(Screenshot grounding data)
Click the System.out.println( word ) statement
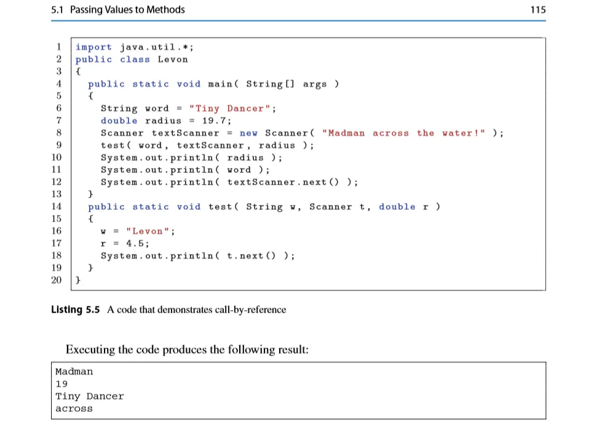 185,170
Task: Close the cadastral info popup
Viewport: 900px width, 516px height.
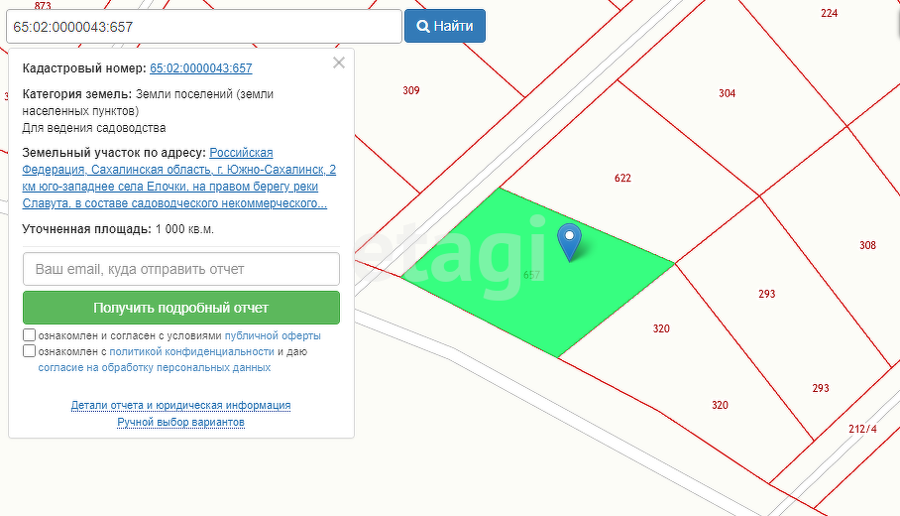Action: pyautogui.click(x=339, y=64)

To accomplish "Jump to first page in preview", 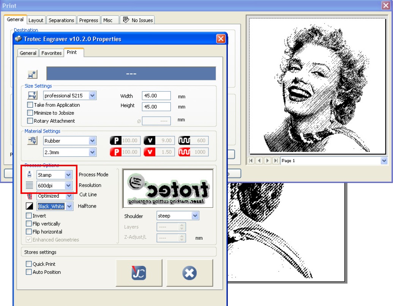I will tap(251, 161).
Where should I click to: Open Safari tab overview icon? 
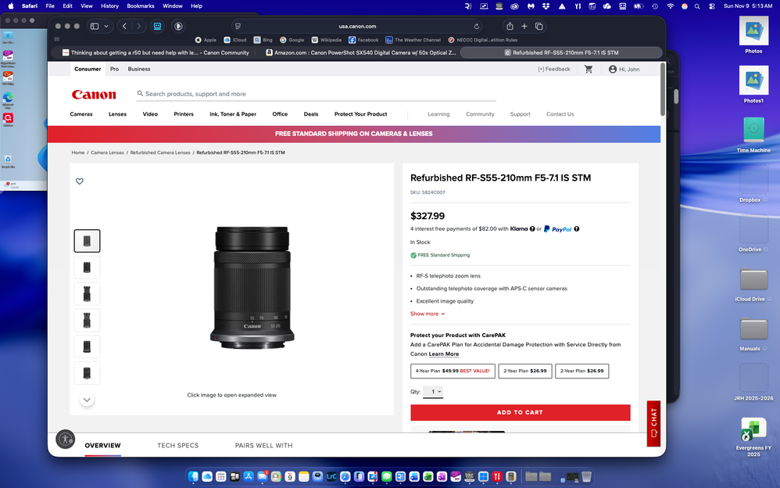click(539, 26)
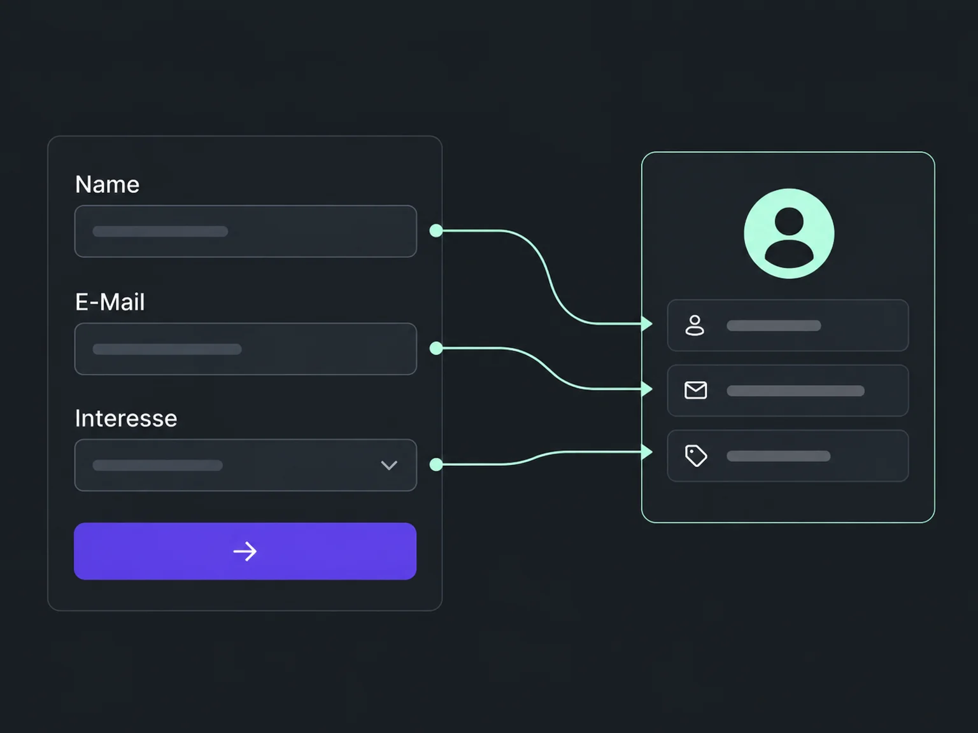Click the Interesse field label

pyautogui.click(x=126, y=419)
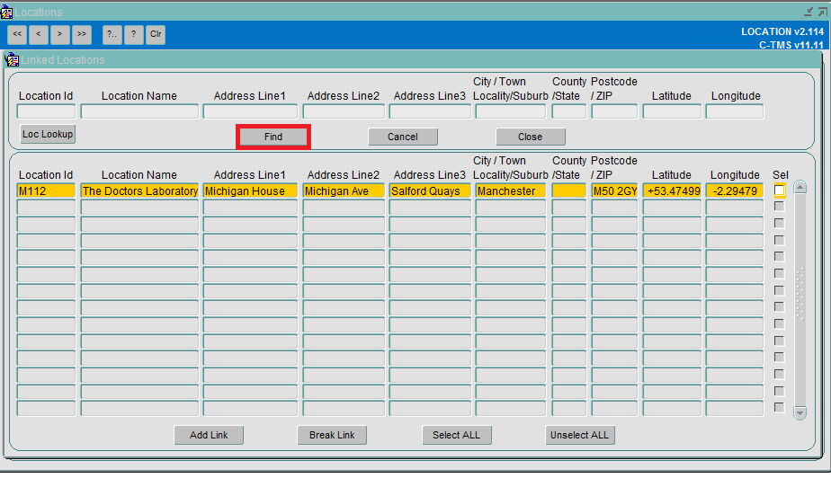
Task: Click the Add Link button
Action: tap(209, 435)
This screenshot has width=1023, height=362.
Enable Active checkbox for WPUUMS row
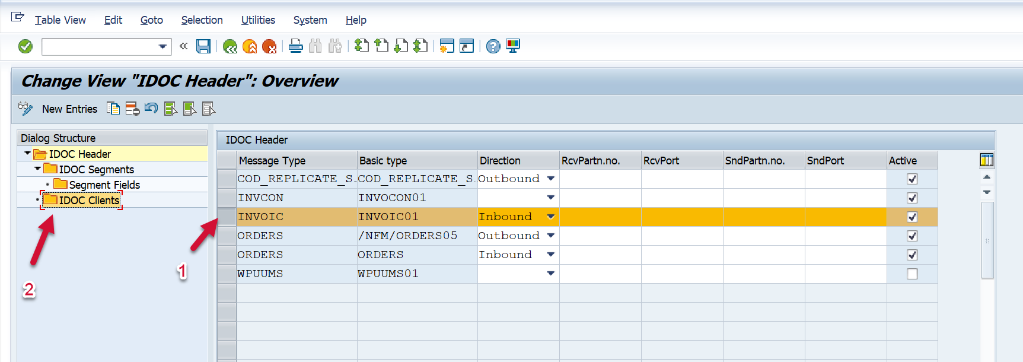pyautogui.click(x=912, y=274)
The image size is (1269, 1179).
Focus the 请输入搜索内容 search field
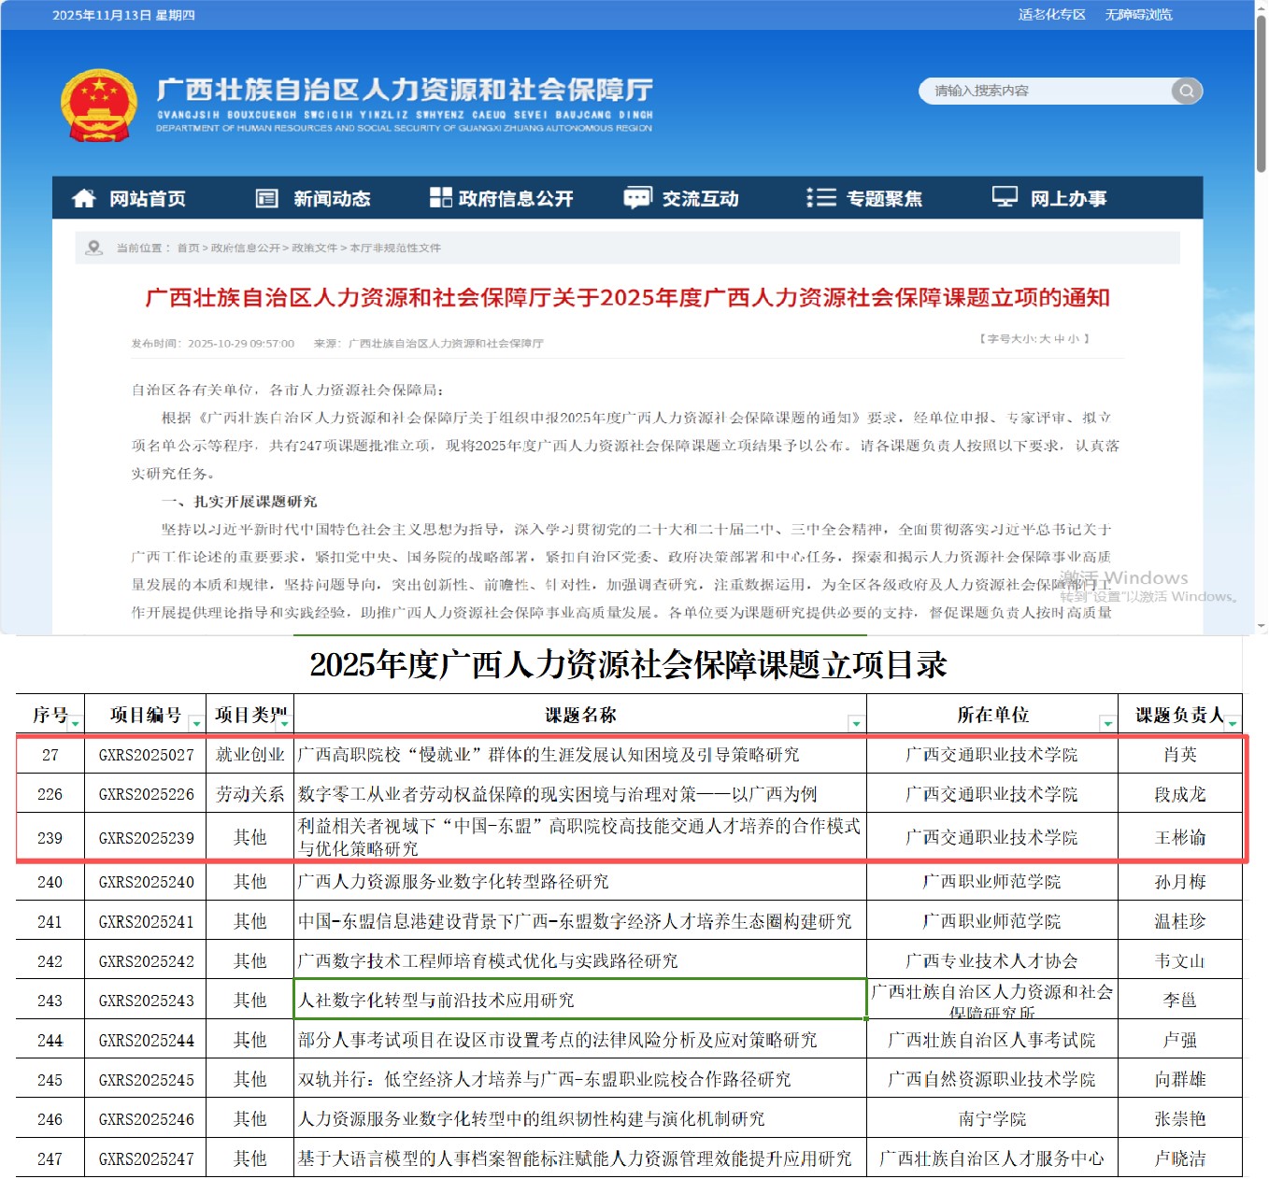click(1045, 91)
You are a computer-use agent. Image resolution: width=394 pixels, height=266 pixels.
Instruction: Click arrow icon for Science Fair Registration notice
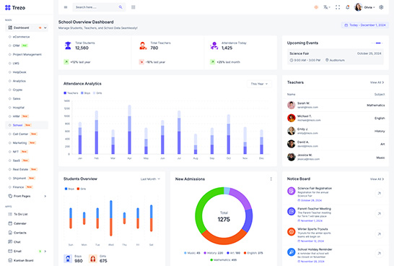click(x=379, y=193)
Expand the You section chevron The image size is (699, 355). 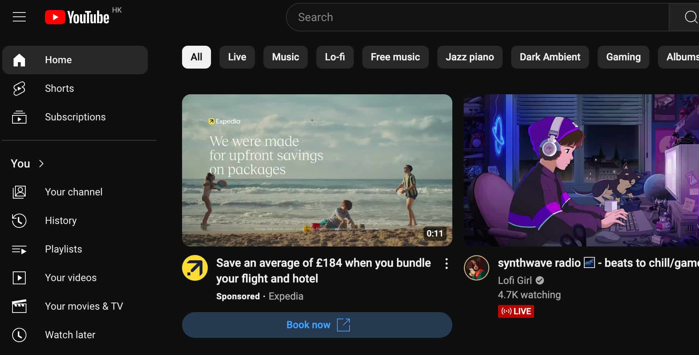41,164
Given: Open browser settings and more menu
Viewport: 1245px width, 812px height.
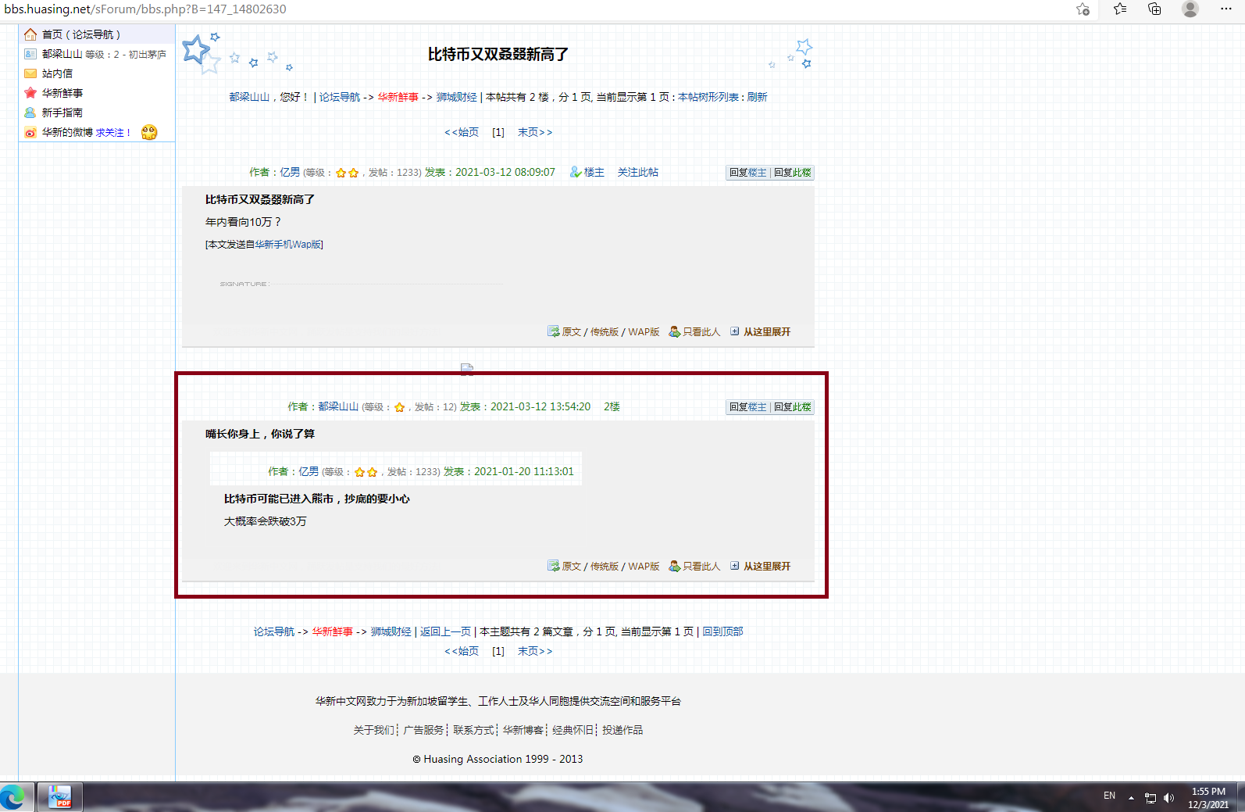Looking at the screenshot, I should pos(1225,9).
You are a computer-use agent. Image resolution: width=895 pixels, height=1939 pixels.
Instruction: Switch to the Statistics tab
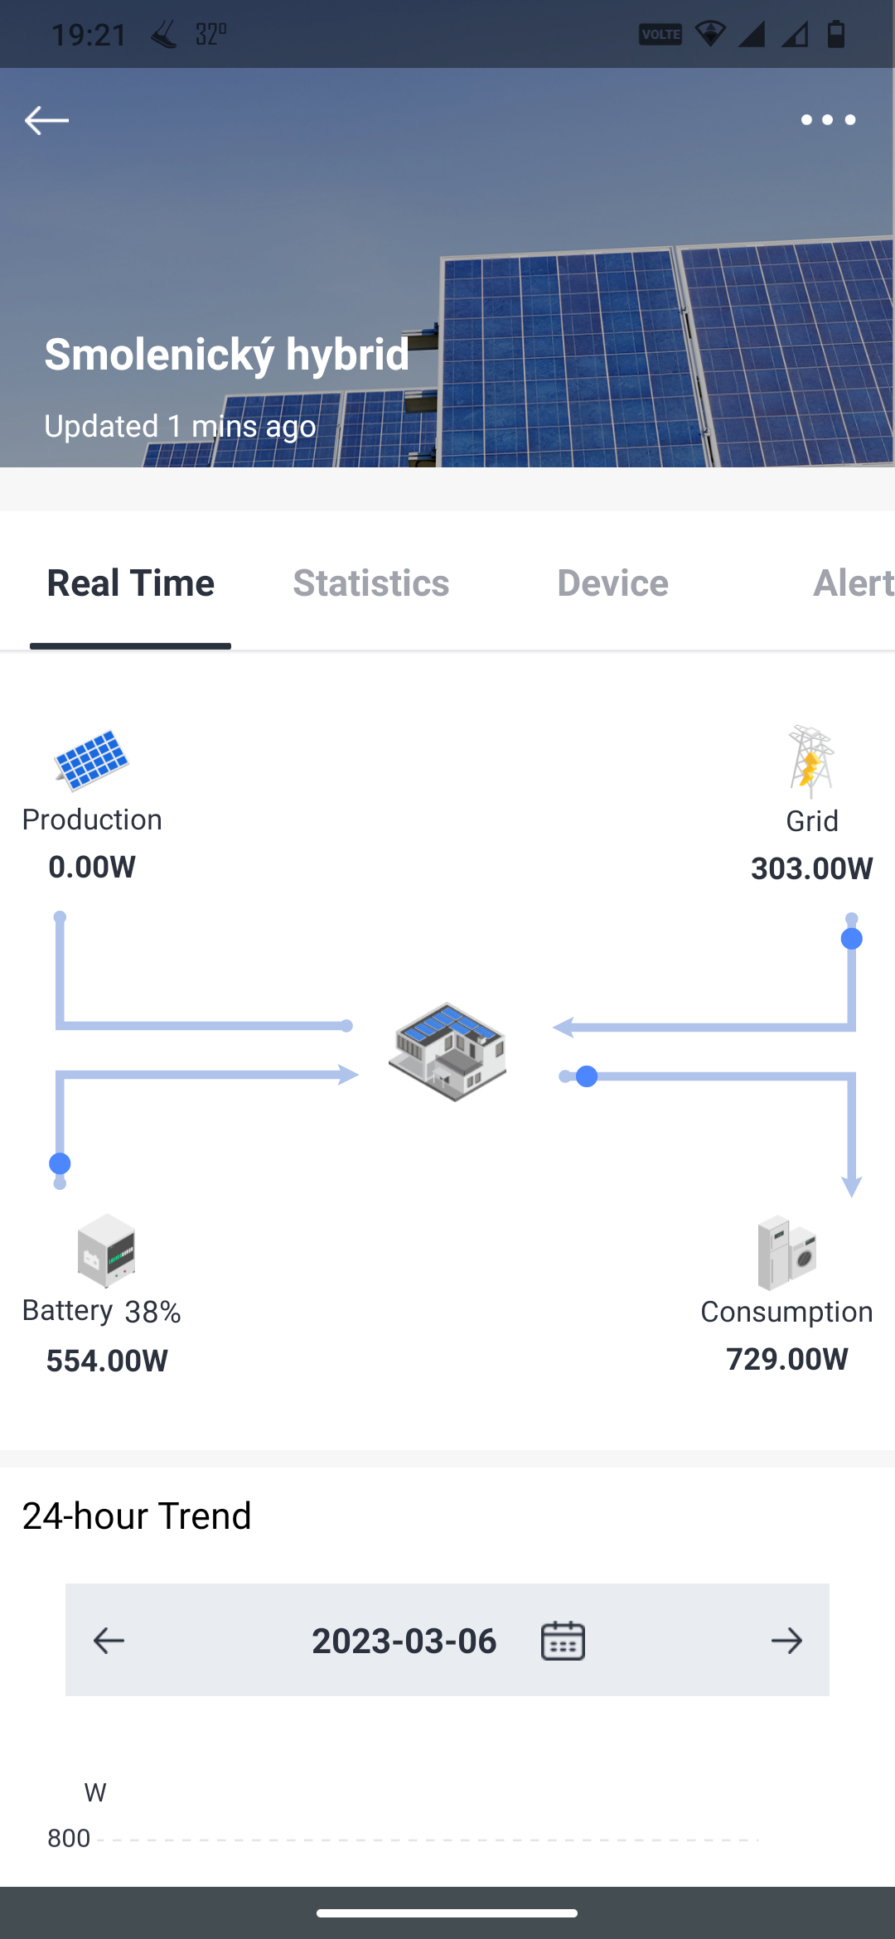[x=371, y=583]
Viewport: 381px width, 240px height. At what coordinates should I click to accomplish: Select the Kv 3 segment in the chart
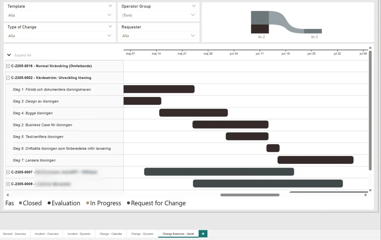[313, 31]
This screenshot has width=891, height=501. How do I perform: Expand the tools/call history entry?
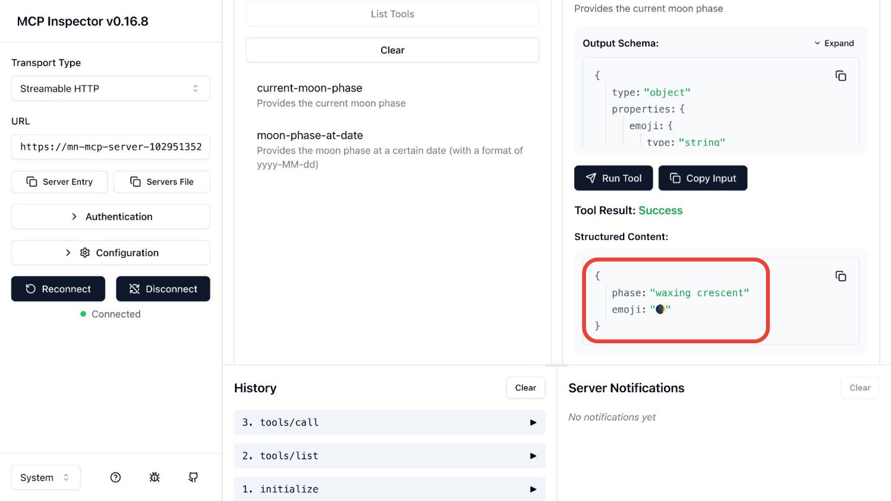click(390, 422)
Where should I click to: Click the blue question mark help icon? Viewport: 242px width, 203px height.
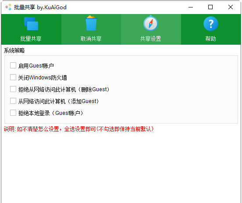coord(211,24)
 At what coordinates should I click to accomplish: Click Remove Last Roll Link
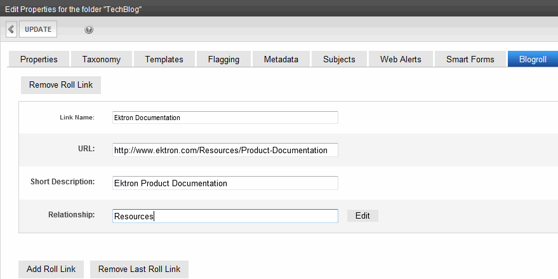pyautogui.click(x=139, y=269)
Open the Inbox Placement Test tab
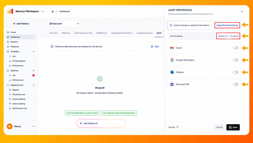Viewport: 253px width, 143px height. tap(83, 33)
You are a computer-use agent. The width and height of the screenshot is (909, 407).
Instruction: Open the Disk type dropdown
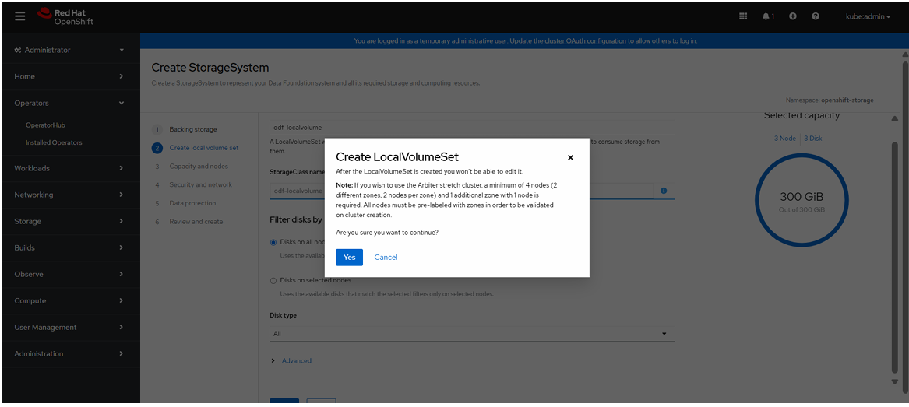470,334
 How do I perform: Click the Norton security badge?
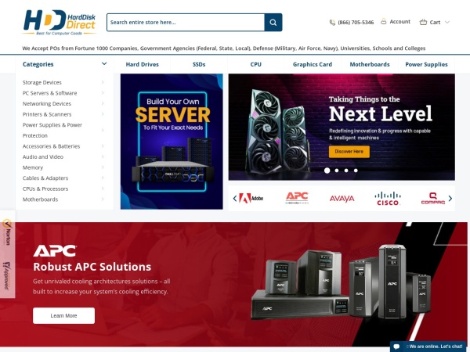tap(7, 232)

◆ WHAT TO DO
Above are entries with pictures among them. Write out exactly the lines from the one containing "Where should I click to: Click" through the one containing "You are a computer-use agent. The", ends included, and leave those pictures out.

◆ WRITTEN RESPONSE
Where should I click to: Click the blue question mark help icon? Viewport: 242px width, 203px height.
coord(211,24)
 At what coordinates should I click to accomplish: Click Remove Last Roll Link
pyautogui.click(x=139, y=269)
Open the Inbox Placement Test tab
Viewport: 253px width, 143px height. tap(83, 33)
You are a computer-use agent. The width and height of the screenshot is (909, 407).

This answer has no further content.